▶ _Written exercise_: Rewrite the material from its beginning through the line containing "pyautogui.click(x=385, y=228)", replacing "button" with "icon" and changing nothing else. Leave the pictures out.

--------------------------------

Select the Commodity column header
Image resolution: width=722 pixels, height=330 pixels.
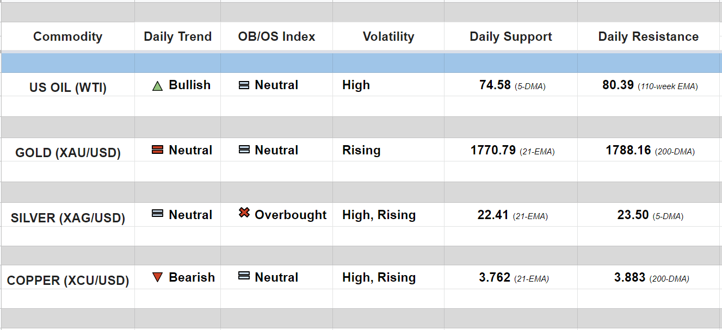[x=67, y=36]

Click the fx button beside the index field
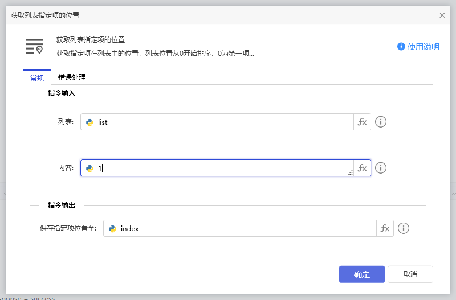pyautogui.click(x=385, y=228)
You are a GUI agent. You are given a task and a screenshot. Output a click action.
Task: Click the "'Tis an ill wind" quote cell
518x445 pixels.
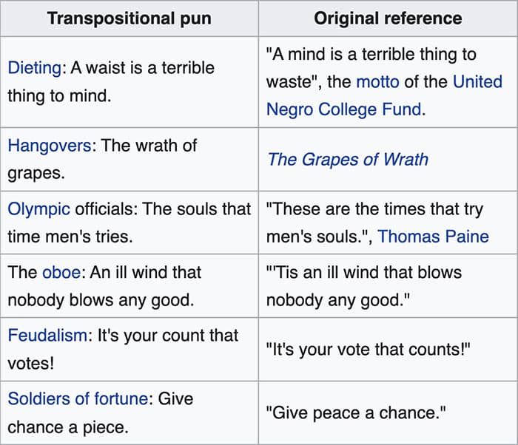[x=364, y=286]
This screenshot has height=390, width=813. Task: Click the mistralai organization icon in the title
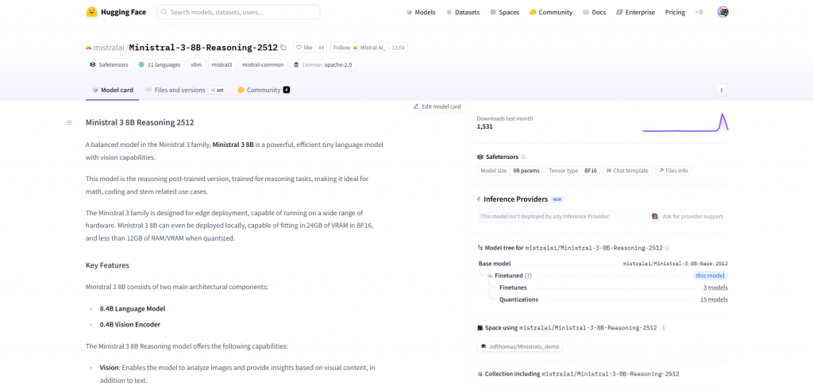click(89, 48)
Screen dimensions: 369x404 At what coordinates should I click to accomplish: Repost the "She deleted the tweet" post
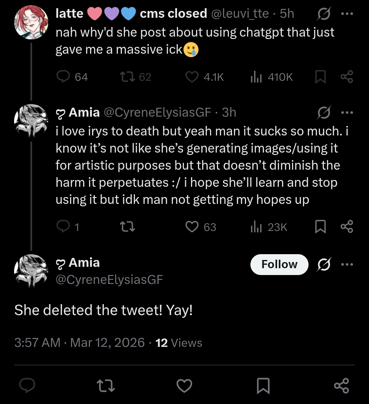click(106, 386)
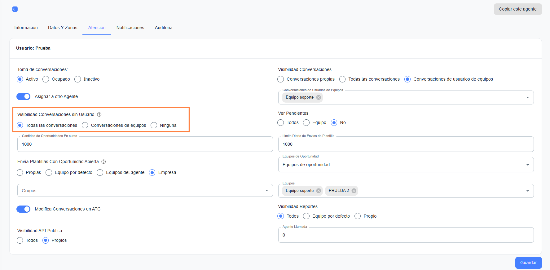Click Copiar este agente button
This screenshot has height=270, width=550.
point(517,9)
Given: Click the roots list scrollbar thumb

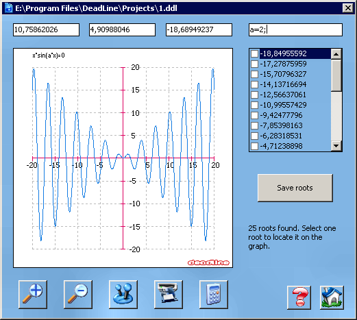Looking at the screenshot, I should tap(336, 75).
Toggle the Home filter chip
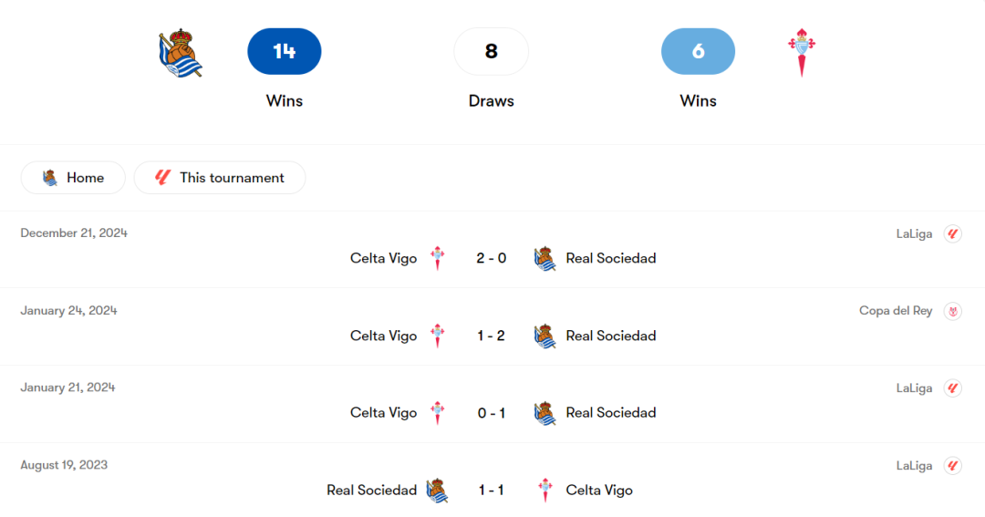Viewport: 985px width, 517px height. click(x=73, y=178)

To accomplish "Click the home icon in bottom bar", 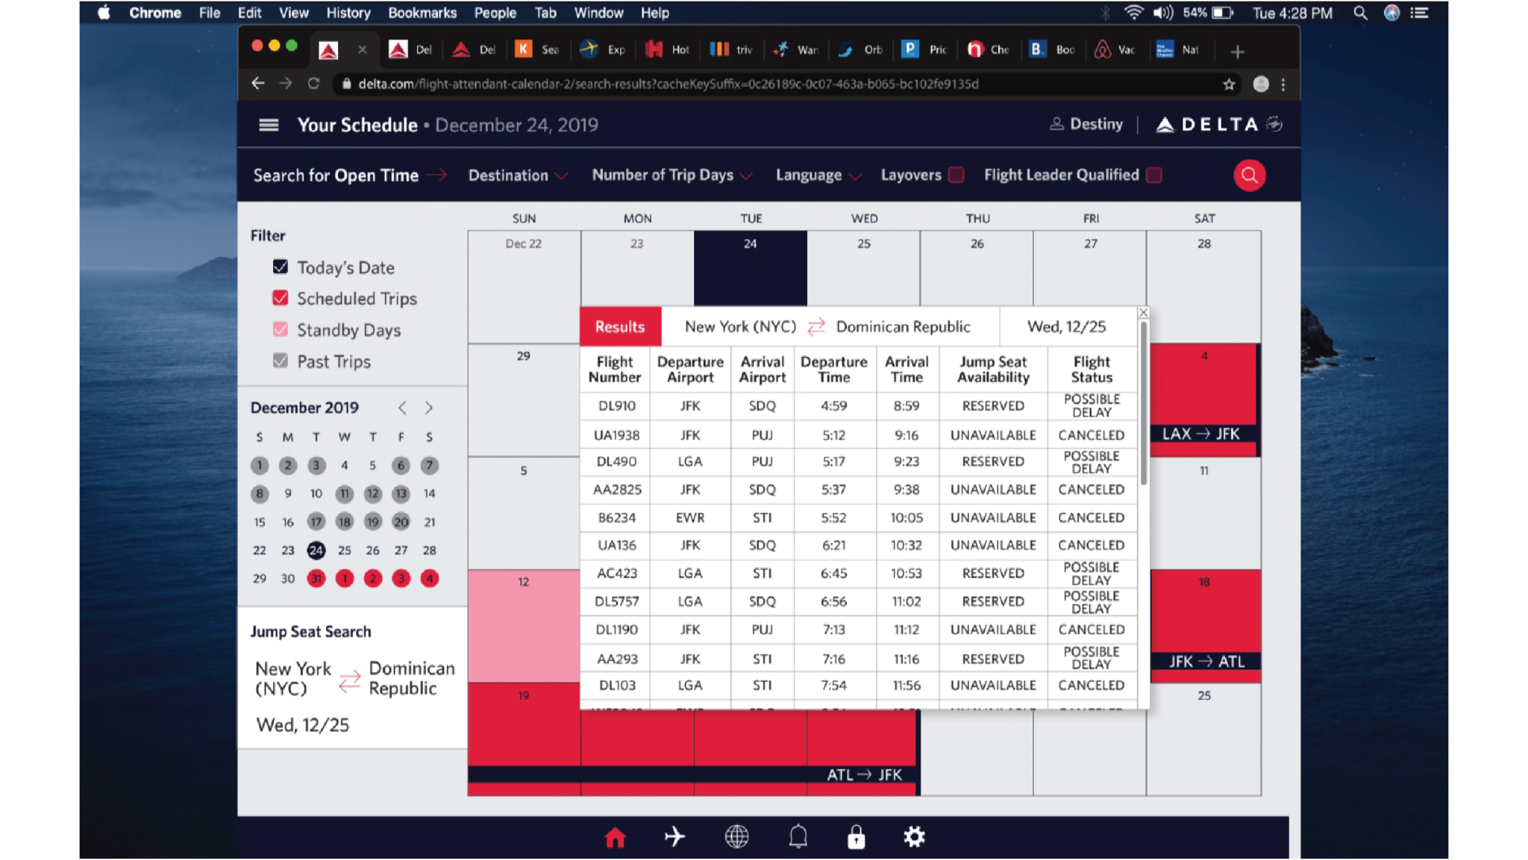I will pos(615,838).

--------------------------------

▶ _Full output_:
Select the Commodity column header
Image resolution: width=722 pixels, height=330 pixels.
[x=67, y=36]

Click the fx icon beside the index field
pyautogui.click(x=385, y=228)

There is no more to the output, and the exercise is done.